== Kutipan untuk dibaca ==
#####

Komaruddin Hidayat, Ketua Dewan Pers.


ESSAI
 - Ada suasana yang berbeda di Palu sore itu. Langit tampak teduh, meski di layar Zoom, wajah Komaruddin Hidayat tampak penuh gurat keprihatinan. Ketua Dewan Pers yang baru dua bulan menjabat itu menutup seminar nasional Pro Jurnalismedia Siber (PJS) dengan satu pidato yang lebih mirip renungan panjang ketimbang sambutan resmi.

Ia bicara tentang masa depan pers siber. Tentang apa yang sedang kita hadapi bersama hari ini: banjir informasi, derasnya arus hoaks, dan bagaimana media arus utama kian tergeser oleh algoritma media sosial.

“Jika kepercayaan publik terhadap pers hilang, dan ruang informasi dikuasai konten medsos yang tidak terkendali, maka langit informasi negeri ini bisa menjadi gelap,” katanya.

Itu kalimat yang sederhana, tapi menampar kita semua. Karena kita tahu, itu bukan sekadar retorika. Itu adalah realitas yang pelan-pelan sedang kita telan setiap hari.


Di Palu, Suara Itu Menggema

Penutupan seminar nasional PJS ini seolah menjadi penanda bahwa konsolidasi media siber bukan sekadar wacana elitis. Di kota yang dulu porak-poranda karena gempa dan tsunami, ratusan peserta—baik yang datang langsung ke Gedung Pogombo, Kantor Gubernur Sulawesi Tengah, maupun yang ikut daring—bersedia duduk berjam-jam demi satu topik: masa depan pers.

Topik yang, mungkin bagi sebagian orang, tidak lagi populer. Apalagi di era di mana “share” dan “view” lebih menggoda daripada akurasi.

Tapi sore itu, di bawah sorot lampu ruangan dan pantulan cahaya layar laptop, kita seperti diingatkan kembali: pers bukan sekadar soal industri. Pers adalah soal tanggung jawab. Soal menjaga akal sehat publik di tengah keramaian suara yang bersaing di jagat digital.


Ketika Medsos Jadi Raja          

Komaruddin tidak hanya bicara tentang etika jurnalistik yang kerap kita dengar dalam seminar-seminar biasa. Ia bicara soal sebab-akibat, soal mata rantai peristiwa yang harus dipahami oleh wartawan sebelum menuliskannya menjadi berita.

Ia bicara soal bagaimana media sosial memberi ruang demokratisasi, tapi juga membuka pintu bagi provokasi dan kebencian. Ia bicara soal pers yang kehilangan pendapatan dan audiens, sementara hoaks justru dibagikan tanpa henti, lebih cepat, dan lebih murah.

Dan ia bicara soal satu hal yang mungkin sering luput: kepercayaan publik.

#####

== Materi yang disediakan ==
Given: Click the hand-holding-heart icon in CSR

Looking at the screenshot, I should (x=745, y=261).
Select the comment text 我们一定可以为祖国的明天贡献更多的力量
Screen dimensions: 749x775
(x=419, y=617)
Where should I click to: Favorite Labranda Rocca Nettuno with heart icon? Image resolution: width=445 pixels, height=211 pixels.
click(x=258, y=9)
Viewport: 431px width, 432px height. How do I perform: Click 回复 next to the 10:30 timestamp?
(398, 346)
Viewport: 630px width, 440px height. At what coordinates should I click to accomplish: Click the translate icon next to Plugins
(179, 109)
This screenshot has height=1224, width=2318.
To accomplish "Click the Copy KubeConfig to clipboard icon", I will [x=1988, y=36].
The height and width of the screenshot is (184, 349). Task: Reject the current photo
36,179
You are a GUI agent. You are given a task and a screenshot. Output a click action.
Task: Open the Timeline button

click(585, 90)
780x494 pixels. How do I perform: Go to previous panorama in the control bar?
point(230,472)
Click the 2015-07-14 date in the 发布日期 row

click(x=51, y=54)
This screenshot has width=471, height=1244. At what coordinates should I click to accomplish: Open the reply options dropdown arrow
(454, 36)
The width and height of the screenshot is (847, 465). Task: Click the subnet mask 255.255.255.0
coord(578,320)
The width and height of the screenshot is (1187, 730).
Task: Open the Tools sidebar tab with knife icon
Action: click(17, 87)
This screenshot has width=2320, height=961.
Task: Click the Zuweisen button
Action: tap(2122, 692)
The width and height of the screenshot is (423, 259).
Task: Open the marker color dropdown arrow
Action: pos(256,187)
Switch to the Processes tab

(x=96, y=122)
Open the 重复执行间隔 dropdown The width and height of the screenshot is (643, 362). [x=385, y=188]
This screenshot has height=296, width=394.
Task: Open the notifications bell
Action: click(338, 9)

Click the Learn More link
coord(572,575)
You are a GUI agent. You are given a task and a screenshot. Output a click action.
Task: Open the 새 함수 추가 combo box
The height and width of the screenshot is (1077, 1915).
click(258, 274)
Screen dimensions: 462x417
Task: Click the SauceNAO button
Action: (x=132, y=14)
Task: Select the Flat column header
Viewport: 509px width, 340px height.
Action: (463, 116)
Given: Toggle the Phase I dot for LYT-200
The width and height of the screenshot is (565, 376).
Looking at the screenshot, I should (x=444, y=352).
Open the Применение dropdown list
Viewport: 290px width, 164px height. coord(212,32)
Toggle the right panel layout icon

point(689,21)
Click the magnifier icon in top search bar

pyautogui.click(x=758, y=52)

#####

== Tugas yang dikerjakan ==
A - Dalam kutipan tentang pidato Ketua Dewan Pers, di gedung mana peserta yang datang langsung mengikuti seminar nasional PJS?
B - Salin persis bagian kutipan tentang pidato Ketua Dewan Pers yang dibuka dengan kata-kata yang memuat "Tapi sore itu, di" dan ditutup dengan "dan lebih murah.".

== Hasilnya ==
A - Di Gedung Pogombo, Kantor Gubernur Sulawesi Tengah.

B -
Tapi sore itu, di bawah sorot lampu ruangan dan pantulan cahaya layar laptop, kita seperti diingatkan kembali: pers bukan sekadar soal industri. Pers adalah soal tanggung jawab. Soal menjaga akal sehat publik di tengah keramaian suara yang bersaing di jagat digital.


Ketika Medsos Jadi Raja          

Komaruddin tidak hanya bicara tentang etika jurnalistik yang kerap kita dengar dalam seminar-seminar biasa. Ia bicara soal sebab-akibat, soal mata rantai peristiwa yang harus dipahami oleh wartawan sebelum menuliskannya menjadi berita.

Ia bicara soal bagaimana media sosial memberi ruang demokratisasi, tapi juga membuka pintu bagi provokasi dan kebencian. Ia bicara soal pers yang kehilangan pendapatan dan audiens, sementara hoaks justru dibagikan tanpa henti, lebih cepat, dan lebih murah.